Plötzlich war er vor ihr. Ein Taucher blinzelte sie aus der Taucherbrille fassungslos an. Er war vielleicht ein, vielleicht auch zwei Jahre älter als sie. Sein braunes Haar, trieb über ihm im Wasser. Ruckartig trieb sie zusammen mit dem Netz nach oben. Nicht mehr lang, und sie würde an der Wasseroberfläche treiben. Er zog ein Messer aus seinem Bauchgurt heraus und Schnitt vorsichtig das Netz auf. Dankbar, als sich Hope wieder frei bewegen konnte, drückte sie die Goldmünze in seine Hand. Er konnte wohl kaum begreifen, dass er gerade eine Meerjungfrau vor sich hatte. Er wollte sie berühren, doch als er seine Hand auf den Fischschwanz legte, schwamm sie weg.
Ob er es weitererzählen würde? Die Menschen würden ihm doch nicht glauben, oder? Als sie sich hinter einem Felsen verkroch, wagte sie den Blick in Richtung Boot. Die Schildkröte schwamm inzwischen, wieder umher.

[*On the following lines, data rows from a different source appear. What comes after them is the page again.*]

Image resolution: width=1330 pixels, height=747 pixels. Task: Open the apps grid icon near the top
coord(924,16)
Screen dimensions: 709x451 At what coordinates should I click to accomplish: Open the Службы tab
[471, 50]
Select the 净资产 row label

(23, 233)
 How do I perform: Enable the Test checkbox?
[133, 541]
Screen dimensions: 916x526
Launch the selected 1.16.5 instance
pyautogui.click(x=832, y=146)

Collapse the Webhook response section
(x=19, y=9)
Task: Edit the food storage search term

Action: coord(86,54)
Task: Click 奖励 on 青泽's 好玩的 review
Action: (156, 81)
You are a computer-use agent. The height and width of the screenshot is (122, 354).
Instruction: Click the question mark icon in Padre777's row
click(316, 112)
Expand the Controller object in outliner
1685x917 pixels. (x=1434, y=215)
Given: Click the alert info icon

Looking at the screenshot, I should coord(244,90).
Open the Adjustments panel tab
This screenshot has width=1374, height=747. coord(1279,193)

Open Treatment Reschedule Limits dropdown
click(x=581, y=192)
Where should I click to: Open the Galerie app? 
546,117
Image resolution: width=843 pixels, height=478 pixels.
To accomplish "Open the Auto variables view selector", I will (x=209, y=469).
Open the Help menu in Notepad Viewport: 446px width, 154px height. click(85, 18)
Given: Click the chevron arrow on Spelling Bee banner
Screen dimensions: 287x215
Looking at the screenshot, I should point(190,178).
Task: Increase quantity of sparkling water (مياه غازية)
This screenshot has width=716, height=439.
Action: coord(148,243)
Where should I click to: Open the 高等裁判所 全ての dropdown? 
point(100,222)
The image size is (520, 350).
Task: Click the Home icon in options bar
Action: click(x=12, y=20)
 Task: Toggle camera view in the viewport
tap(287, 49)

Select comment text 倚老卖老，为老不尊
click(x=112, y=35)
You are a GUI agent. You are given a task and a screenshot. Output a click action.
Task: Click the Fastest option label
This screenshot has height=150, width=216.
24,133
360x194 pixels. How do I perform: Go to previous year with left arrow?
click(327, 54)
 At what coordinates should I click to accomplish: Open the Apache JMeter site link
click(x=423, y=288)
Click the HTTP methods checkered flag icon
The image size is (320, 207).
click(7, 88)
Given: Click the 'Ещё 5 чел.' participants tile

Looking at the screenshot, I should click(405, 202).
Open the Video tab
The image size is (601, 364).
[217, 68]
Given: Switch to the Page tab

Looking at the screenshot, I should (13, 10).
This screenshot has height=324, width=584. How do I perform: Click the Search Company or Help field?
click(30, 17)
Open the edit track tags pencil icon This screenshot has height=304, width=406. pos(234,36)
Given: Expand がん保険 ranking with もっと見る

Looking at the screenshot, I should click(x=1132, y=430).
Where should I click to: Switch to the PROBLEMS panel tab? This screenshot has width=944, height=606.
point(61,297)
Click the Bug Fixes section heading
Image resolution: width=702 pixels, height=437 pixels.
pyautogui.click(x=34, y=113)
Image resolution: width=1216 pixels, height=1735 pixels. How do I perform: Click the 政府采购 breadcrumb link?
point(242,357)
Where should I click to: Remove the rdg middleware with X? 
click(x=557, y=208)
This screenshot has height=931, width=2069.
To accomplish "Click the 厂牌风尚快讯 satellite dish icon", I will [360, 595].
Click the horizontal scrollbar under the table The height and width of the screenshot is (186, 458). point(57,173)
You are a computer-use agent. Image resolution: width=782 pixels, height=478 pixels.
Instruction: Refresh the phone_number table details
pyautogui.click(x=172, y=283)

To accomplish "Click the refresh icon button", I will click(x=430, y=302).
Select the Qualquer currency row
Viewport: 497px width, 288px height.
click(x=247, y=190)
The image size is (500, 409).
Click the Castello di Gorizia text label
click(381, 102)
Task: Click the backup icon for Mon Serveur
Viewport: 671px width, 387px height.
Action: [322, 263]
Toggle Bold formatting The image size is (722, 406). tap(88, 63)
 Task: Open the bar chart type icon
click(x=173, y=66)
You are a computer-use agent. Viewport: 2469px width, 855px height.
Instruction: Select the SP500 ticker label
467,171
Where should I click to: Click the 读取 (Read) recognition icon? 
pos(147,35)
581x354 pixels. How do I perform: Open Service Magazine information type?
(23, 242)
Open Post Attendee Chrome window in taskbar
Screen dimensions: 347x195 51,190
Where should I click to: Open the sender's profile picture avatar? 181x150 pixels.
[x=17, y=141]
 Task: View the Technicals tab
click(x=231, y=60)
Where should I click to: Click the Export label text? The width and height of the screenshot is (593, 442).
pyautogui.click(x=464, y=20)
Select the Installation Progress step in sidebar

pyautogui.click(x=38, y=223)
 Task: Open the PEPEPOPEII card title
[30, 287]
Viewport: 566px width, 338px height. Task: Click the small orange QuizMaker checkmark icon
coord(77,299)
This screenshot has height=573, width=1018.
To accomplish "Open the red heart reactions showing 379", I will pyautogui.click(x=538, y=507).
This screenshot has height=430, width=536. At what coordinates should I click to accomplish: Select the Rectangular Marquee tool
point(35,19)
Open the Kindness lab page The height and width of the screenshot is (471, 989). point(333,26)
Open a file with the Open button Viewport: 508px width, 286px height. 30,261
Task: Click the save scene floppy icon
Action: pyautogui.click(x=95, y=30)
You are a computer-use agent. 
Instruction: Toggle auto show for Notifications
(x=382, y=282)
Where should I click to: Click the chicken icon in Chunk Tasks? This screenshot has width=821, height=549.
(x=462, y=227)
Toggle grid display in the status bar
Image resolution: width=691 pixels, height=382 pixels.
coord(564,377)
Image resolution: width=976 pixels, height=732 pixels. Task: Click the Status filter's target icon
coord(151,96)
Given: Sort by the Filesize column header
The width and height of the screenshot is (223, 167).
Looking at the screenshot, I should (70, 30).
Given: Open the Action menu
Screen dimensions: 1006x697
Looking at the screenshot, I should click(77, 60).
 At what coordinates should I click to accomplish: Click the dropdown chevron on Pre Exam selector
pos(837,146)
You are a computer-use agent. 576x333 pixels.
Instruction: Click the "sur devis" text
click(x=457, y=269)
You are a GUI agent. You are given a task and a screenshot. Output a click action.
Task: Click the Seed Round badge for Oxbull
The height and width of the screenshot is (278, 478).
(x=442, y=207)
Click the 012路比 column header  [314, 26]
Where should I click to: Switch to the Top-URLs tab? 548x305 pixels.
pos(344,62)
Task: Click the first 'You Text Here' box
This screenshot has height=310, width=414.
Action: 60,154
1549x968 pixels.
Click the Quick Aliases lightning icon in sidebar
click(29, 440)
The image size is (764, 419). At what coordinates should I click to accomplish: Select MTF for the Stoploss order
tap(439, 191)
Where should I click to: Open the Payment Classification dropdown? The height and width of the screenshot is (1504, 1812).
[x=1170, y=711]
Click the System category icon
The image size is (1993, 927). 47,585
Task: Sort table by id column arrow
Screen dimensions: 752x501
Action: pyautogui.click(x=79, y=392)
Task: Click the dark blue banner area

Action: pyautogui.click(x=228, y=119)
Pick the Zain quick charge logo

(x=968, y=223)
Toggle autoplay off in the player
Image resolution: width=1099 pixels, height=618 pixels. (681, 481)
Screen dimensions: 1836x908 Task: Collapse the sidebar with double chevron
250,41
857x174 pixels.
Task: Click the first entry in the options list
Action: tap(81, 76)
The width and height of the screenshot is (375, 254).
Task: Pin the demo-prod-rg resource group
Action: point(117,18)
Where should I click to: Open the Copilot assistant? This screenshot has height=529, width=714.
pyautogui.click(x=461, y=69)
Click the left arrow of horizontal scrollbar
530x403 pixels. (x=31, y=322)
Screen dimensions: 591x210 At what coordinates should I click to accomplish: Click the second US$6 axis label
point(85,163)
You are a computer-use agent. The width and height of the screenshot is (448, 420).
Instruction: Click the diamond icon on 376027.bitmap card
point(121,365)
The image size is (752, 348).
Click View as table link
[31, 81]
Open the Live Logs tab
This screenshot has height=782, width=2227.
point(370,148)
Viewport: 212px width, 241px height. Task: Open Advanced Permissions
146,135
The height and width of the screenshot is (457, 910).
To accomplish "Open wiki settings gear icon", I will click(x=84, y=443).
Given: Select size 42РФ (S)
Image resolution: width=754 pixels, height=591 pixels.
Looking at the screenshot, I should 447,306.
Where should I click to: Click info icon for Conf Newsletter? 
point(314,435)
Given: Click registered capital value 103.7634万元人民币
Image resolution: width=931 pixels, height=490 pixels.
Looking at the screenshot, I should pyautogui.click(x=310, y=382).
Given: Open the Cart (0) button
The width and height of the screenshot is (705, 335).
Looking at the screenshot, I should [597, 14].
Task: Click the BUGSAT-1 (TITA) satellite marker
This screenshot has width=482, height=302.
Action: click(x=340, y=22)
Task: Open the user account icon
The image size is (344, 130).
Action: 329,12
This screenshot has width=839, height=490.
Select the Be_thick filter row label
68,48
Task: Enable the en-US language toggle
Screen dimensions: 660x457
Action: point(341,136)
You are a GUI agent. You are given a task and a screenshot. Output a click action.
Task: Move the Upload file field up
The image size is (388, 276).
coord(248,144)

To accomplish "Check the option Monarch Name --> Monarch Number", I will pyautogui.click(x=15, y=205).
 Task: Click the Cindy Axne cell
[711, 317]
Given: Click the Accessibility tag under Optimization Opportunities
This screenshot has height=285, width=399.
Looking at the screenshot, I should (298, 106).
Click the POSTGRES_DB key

Von dem Jungen war keine Spur mehr, als hätte ihn das Mehr verschluckte. Anscheinend hatte er nicht nur ihr Leben gerettet, sondern auch das eines Lebewesens, das durch seine Hilfe, in falsche Hände geraten wäre.
Zufrieden, dass alles doch noch ein gutes Ende hatte, schwamm sie in die Höhle unter die Klippen. Hier waren so gut wie nie Taucher, denn die Wellen und die Strömung waren einfach viel zu stark. Es würde kein Mensch überleben, den 50 Meter langen Weg zu tauchen, um in den unterirdischen See zu gelangen. Sie war aber kein Mensch, weshalb es auch keine Probleme gab. Sie tauchte auf und spuckte das salzige Wasser aus. Es war ein unterirdischer kleiner See. Wenn sie hier die Nacht verbrachte, wen der Vollmond schien, war sie immer total high. Er hatte irgendeine magische Wirkung auf sie. Sie zog sich aus dem Wasser und lies sich hier trocknen. Wieder bekam sie ein Kribbeln im Bauch. Hier wurde sie vor 17 Jahren geboren, dass hatte ihr, ihr Vater erzählt, als sie noch kleiner war.
Hope:
Ich fragt euch jetzt sicher, wie ich eine Meerjungfrau geworden bin, nun werde ich es auch in aller Ruhe erzählen.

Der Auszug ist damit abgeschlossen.